• _Yapılacak işler_:
1. Okuma metninden "Diyarbakır’ın ‘gayriresmi tarihi’nden" ile başlayıp "başta olmak üzere..." dahil olmak üzere oraya kadar uzanan bölümü olduğu gibi kopyalayın.
2. Veri kesitindeki satırlardan "You are a computer-use agent. The" geçen satırdan "[x=84, y=148]" geçen satıra kadar, bu satır da dahil, olanları "computer-use agent" yerine "GUI agent" koyarak ve başka hiçbir şeyi değiştirmeden yeniden yazın. Yalnızca bu satırları verin ve resimleri cevaba almayın.

Diyarbakır’ın ‘gayriresmi tarihi’nden sayfalar

Ermeni tehciri ve soykırımı üzerine son dönemde önemli çalışmaların varlığına şahit olduk. Tehcirin ve akabinde gerçekleştirilen soykırım eyleminin değişik veçhelerini Osmanlı ve Ermeni arşiv belgeleri başta olmak üzere...

ÜMİT KURT

Ermeni tehciri ve soykırımı üzerine son dönemde önemli çalışmaların varlığına şahit olduk. Tehcirin ve akabinde gerçekleştirilen soykırım eyleminin değişik veçhelerini Osmanlı ve Ermeni arşiv belgeleri başta olmak üzere inceleyen ve bu minvalde resmi Türk yazımını da yerle bir eden bu tür çalışmalar bize Ermeni soykırımı kararını alan ve bunu kuvveden fiile çıkaran İttihat ve Terakki iktidarının teşkil ettiği devletin merkezi siyasi elitlerinin rolünü, eylemlerini ve Ermenilerin imhasına yönelik uygulamalarını çarpıcı ve ikna edici bir biçimde ortaya koydu.

İT’nin suç ortağı arayışı

Diyarbakır Tebliğleri: Diyarbakır ve Çevresi Toplumsal ve Ekonomik Tarihi Konferansı

Yayıma Hazırlayan: Bülent Doğan

Hrant Dink Vakfı Yayınları

448 sayfa.

• _Veri kesiti_:

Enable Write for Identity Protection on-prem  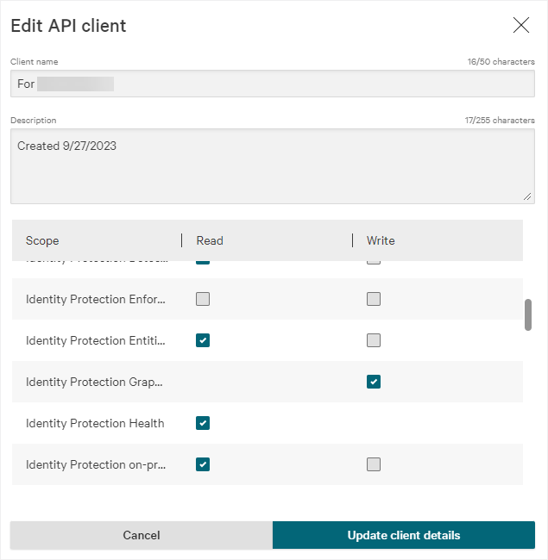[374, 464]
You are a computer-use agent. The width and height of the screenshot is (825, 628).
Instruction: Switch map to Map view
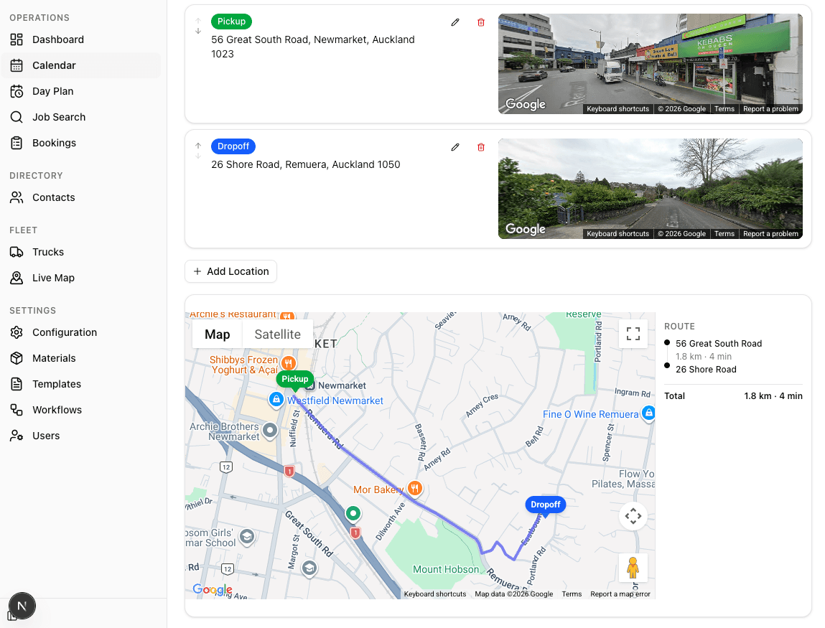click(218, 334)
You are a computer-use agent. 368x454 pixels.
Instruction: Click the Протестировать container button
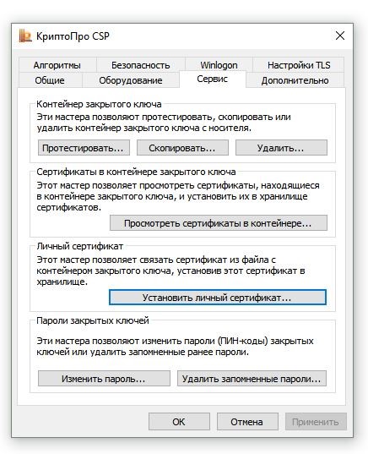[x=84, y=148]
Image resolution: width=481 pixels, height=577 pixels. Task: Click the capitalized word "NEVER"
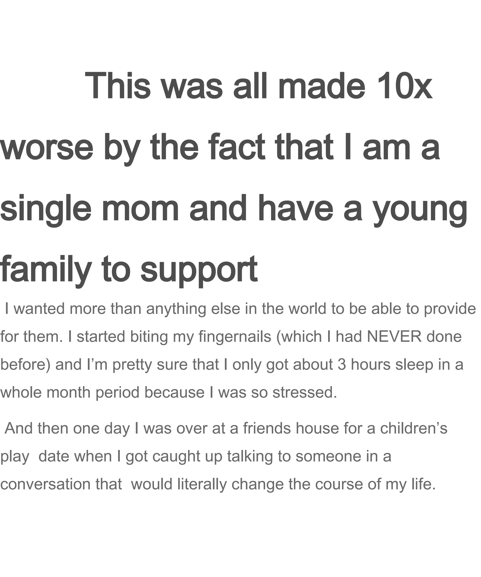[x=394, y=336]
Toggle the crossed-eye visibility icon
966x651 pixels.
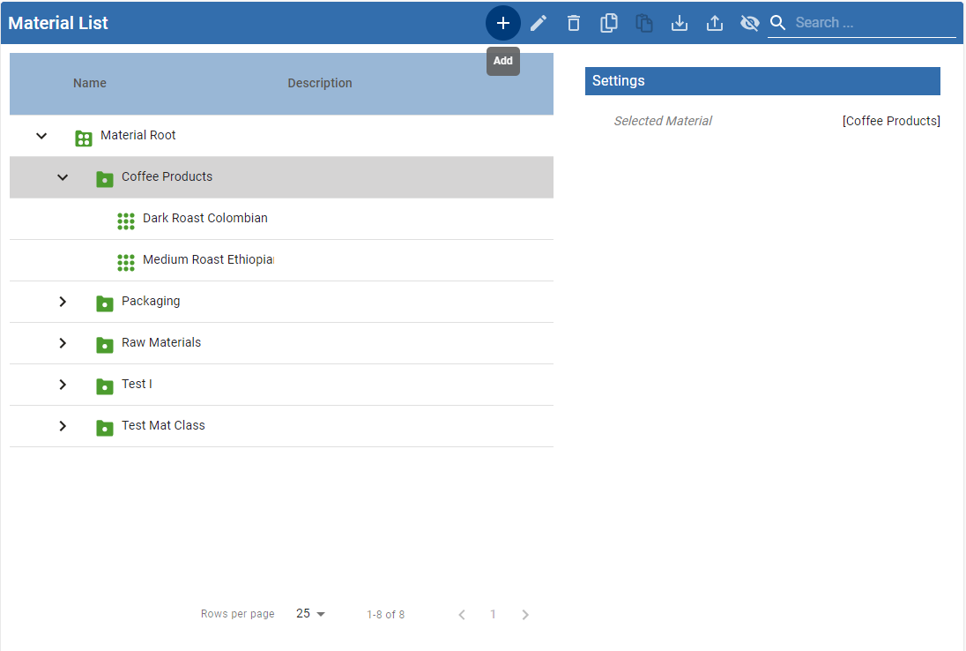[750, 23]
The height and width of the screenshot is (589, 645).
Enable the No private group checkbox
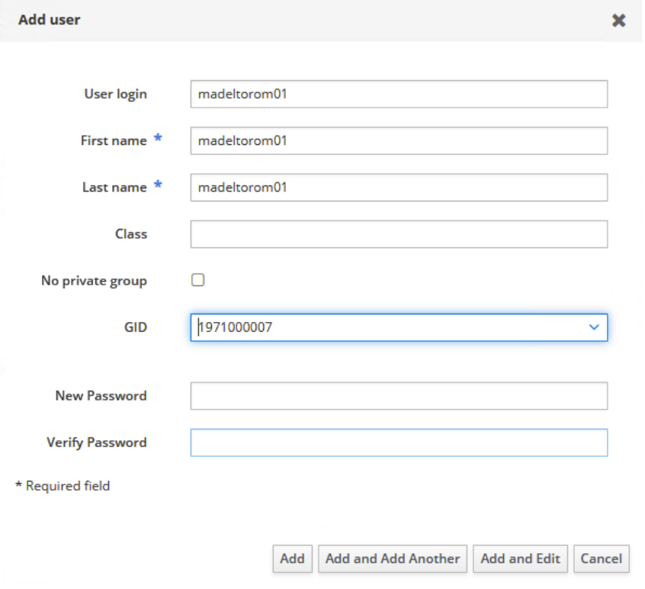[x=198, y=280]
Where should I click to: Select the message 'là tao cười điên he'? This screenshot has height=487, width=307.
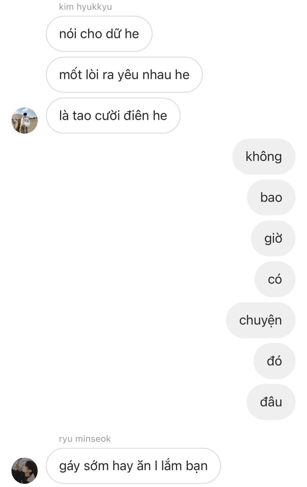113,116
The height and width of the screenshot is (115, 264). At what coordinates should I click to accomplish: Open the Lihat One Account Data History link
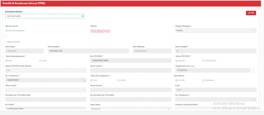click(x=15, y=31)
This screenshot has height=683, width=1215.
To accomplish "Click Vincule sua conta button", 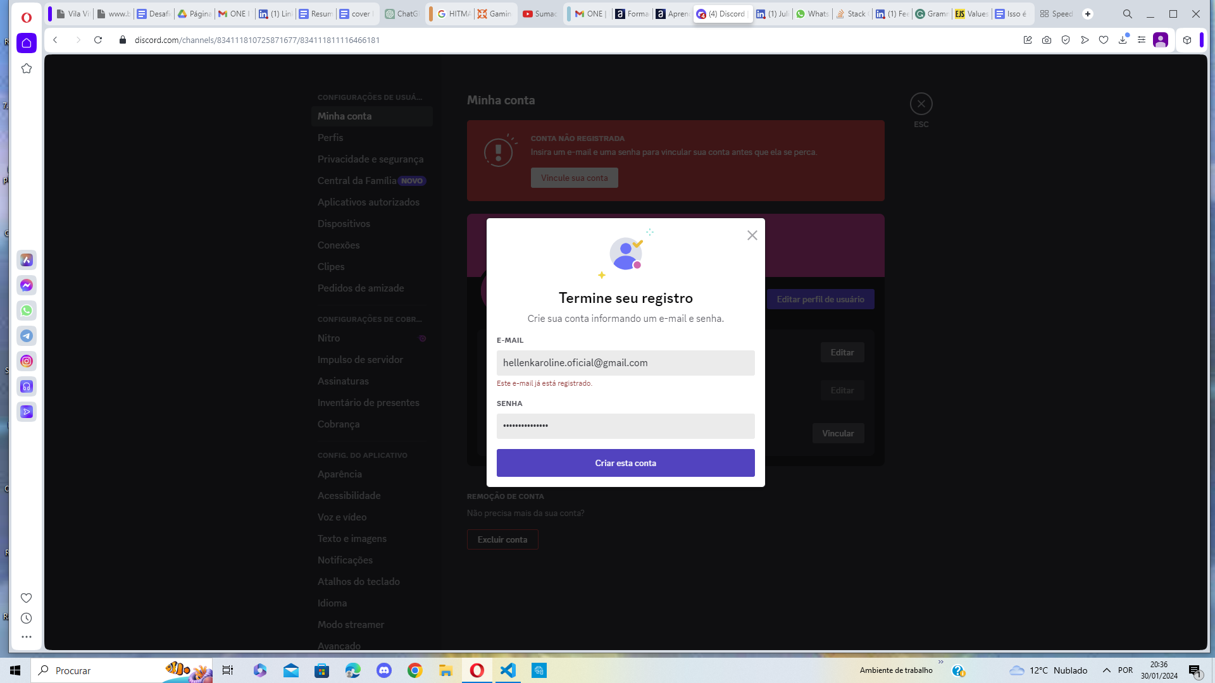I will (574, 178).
* * *
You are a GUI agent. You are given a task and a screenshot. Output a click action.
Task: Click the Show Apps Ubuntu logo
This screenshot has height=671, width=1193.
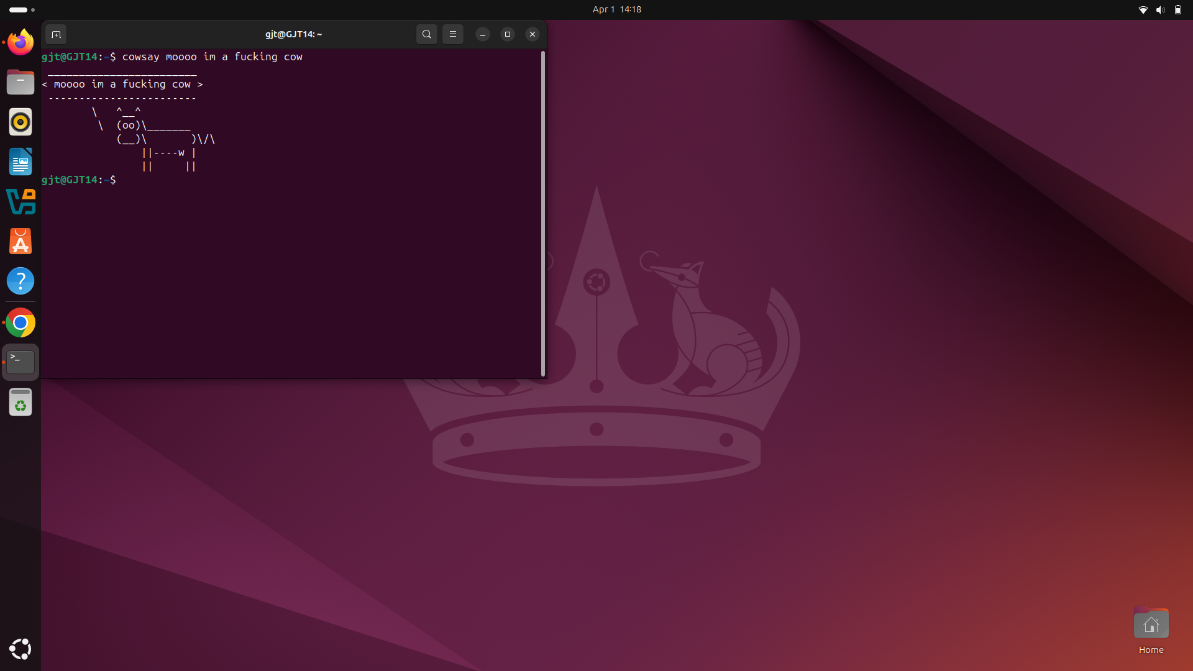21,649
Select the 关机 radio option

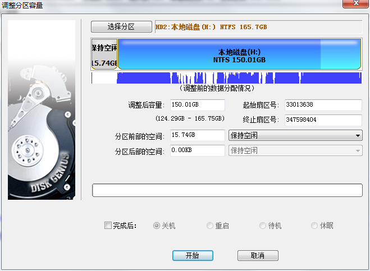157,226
--
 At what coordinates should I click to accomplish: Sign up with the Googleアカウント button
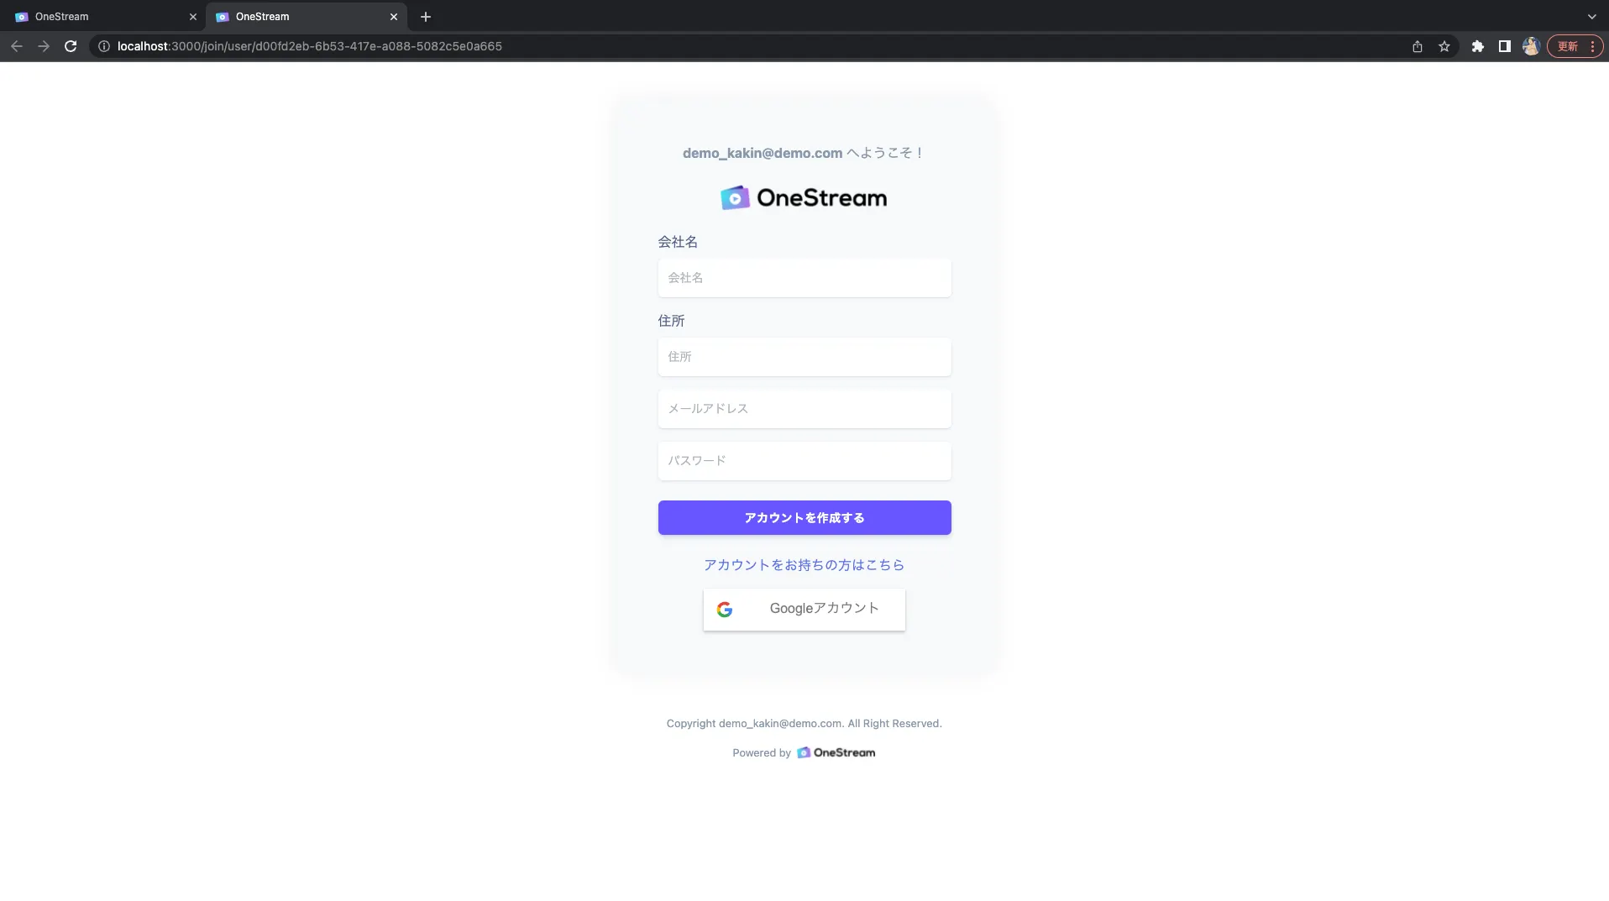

• _Tamamlanmış alıştırma_:
1.
Diyarbakır’ın ‘gayriresmi tarihi’nden sayfalar

Ermeni tehciri ve soykırımı üzerine son dönemde önemli çalışmaların varlığına şahit olduk. Tehcirin ve akabinde gerçekleştirilen soykırım eyleminin değişik veçhelerini Osmanlı ve Ermeni arşiv belgeleri başta olmak üzere...

2.
You are a GUI agent. The width and height of the screenshot is (825, 628).
Instruction: Switch map to Map view
click(218, 334)
You are a GUI agent. 368x454 pixels.
Instruction: Click the Протестировать container button
[x=84, y=148]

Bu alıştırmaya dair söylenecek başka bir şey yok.